Sunday, January 11, 2009

Oops!

You've heard many of these, no doubt. But, just in case you need a good belly laugh, check these out:
  • The outreach committee has enlisted 25 visitors to make calls on people who are not afflicted with any church.
  • Evening massage - 6 p.m.
  • The Pastor would appreciate it if the ladies of the congregation would lend him their electric girdles for the pancake breakfast next Sunday morning.
  • The audience is asked to remain seated until the end of the recession.
  • Low Self-Esteem Support Group will meet Thursday at 7 to 8:30 p.m. Please use the back door.
  • Ushers will eat latecomers.
  • The third verse of Blessed Assurance will be sung without musical accomplishment.
  • For those of you who have children and don’t know it, we have a nursery downstairs.
  • The Rev. Merriwether spoke briefly, much to the delight of the audience.
  • The pastor will preach his farewell message, after which the choir will sing, “Break Forth Into Joy.”
  • During the absence of our pastor, we enjoyed the rare privilege of hearing a good sermon when J.F. Stubbs supplied our pulpit.
  • Next Sunday Mrs. Vinson will be soloist for the morning service. The pastor will then speak on “It’s a Terrible Experience.”
  • Due to the Rector’s illness, Wednesday’s healing services will be discontinued until further notice.

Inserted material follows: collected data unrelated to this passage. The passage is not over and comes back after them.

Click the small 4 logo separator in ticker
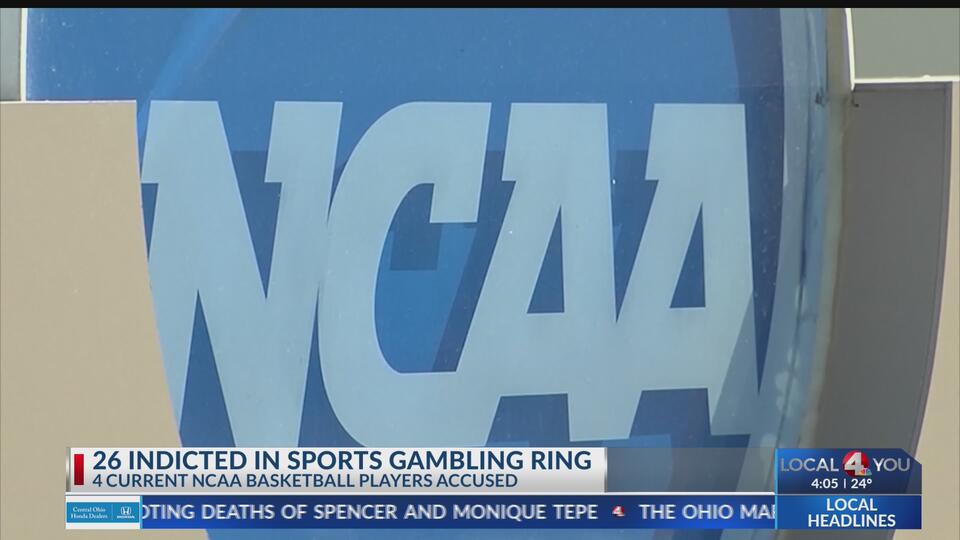The width and height of the screenshot is (960, 540). coord(618,511)
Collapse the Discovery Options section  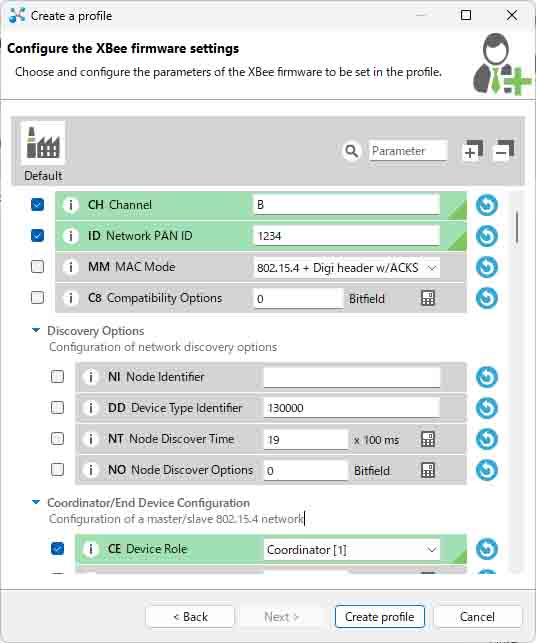(36, 330)
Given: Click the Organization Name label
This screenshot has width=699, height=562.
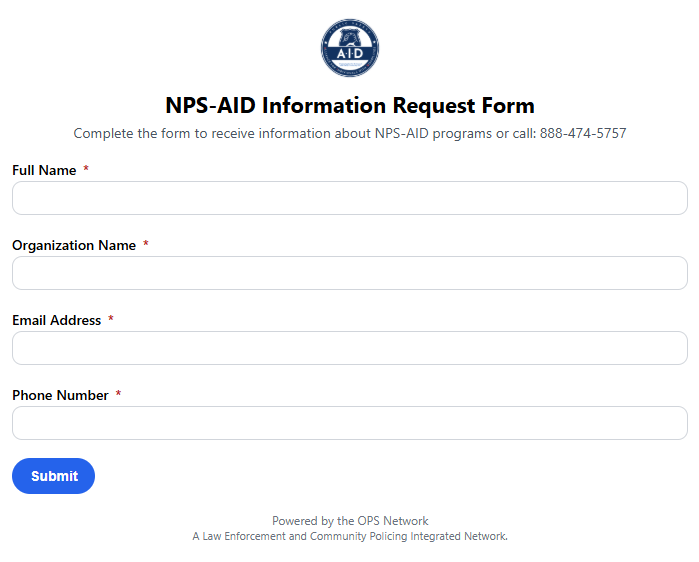Looking at the screenshot, I should point(74,246).
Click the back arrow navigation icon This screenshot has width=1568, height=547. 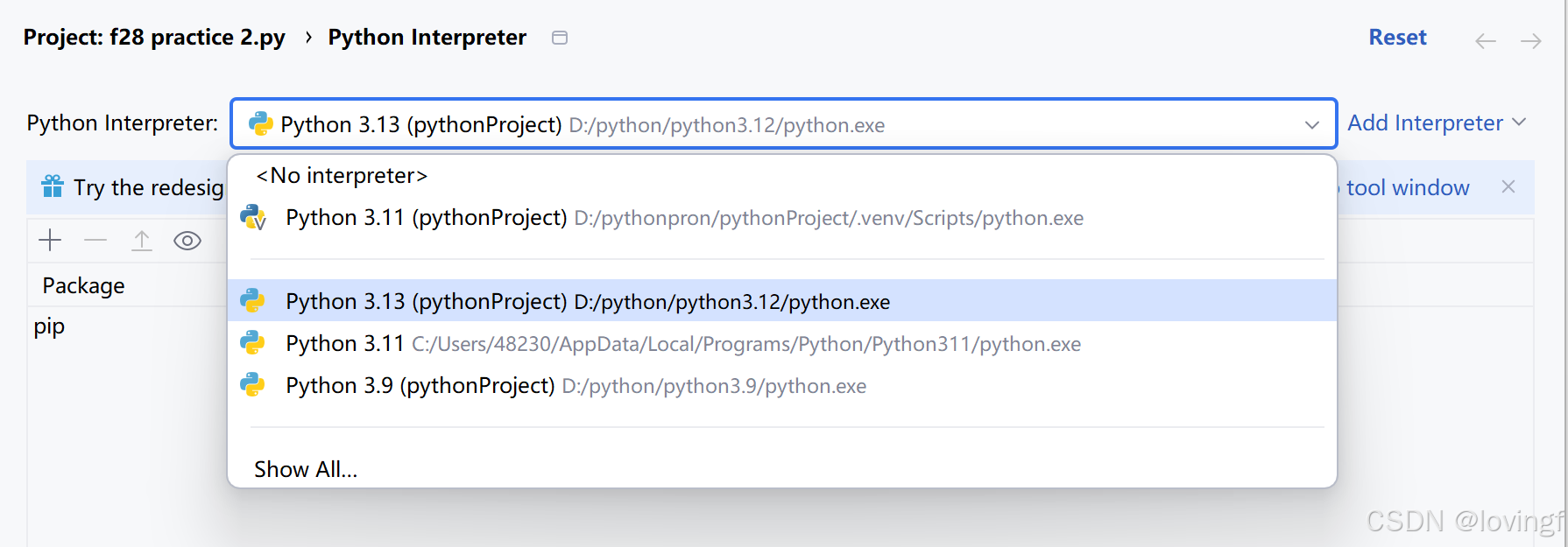click(1485, 41)
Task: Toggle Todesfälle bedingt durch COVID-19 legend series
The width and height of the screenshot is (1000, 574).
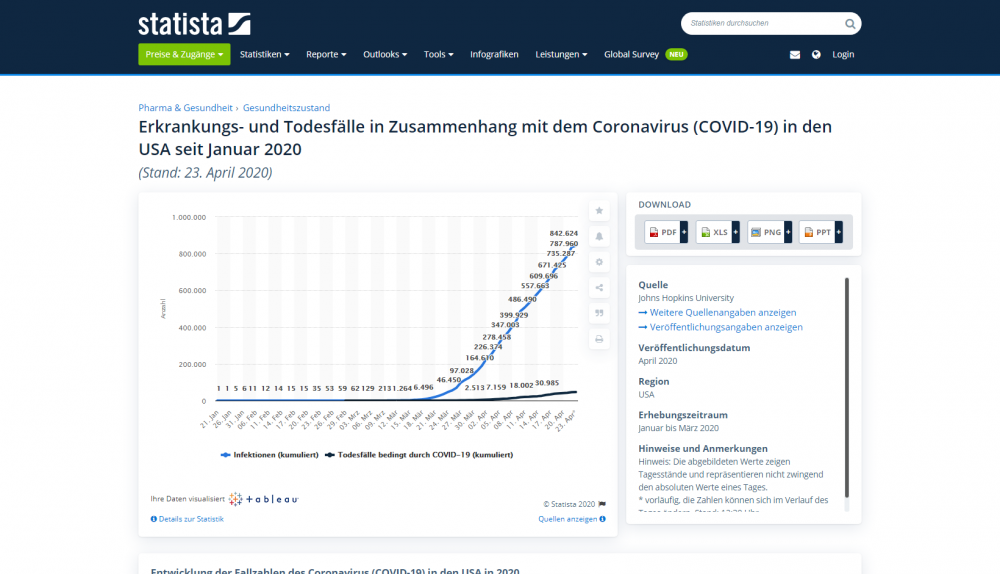Action: click(418, 454)
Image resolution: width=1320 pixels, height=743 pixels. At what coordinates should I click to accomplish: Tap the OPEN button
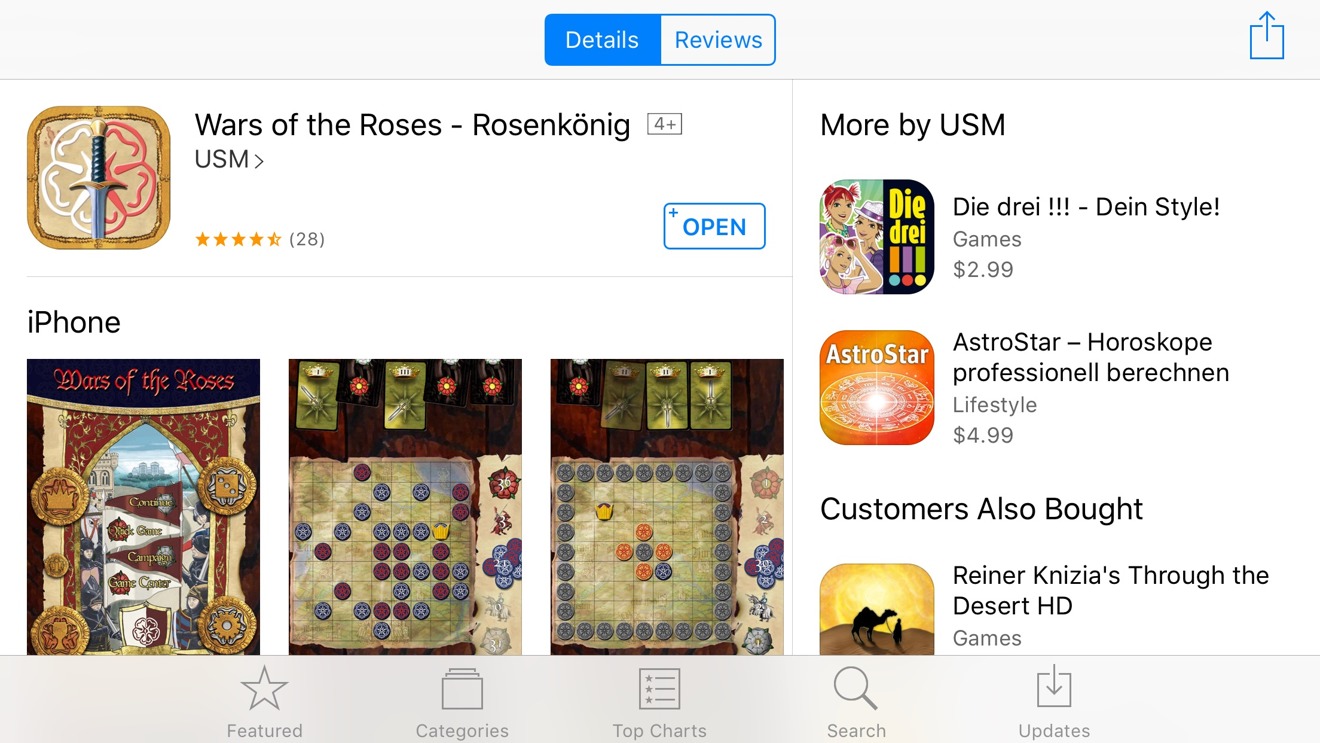pyautogui.click(x=714, y=226)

  • Stewardship Offertory: “Jesus Paid It All”
  • The music for today’s service was all composed by George Friedrich Handel in celebration of the 300th anniversary of his birth.
  • Remember in prayer the many who are sick of our church and community.
  • The eighth-graders will be presenting Shakespeare’s Hamlet in the church basement on Friday at 7 p.m. The congregation is invited to attend this tragedy.
  • The concert held in Fellowship Hall was a great success. Special thanks are due to the minister’s daughter, who labored the whole evening at the piano, which as usual fell upon her.
  • 22 members were present at the church meeting held at the home of Mrs. Marsha Crutchfield last evening. Mrs. Crutchfield and Mrs. Rankin sang a duet, The Lord Knows Why.
  • A song fest was hell at the Methodist church Wednesday.
  • Today’s Sermon: HOW MUCH CAN A MAN DRINK? with hymns from a full choir.
  • Hymn 47: “Hark! an awful voice is sounding”
  • On a church bulletin during the minister’s illness: GOD IS GOOD Dr. Hargreaves is better.
  • Potluck supper: prayer and medication to follow.
  • Don’t let worry kill you off - let the church help.
  • The 1997 Spring Council Retreat will be hell May 10 and 11.
  • Pastor is on vacation. Massages can be given to church secretary.
  • Scouts are saving aluminum cans, bottles, and other items to be recycled. Proceeds will be used to cripple children.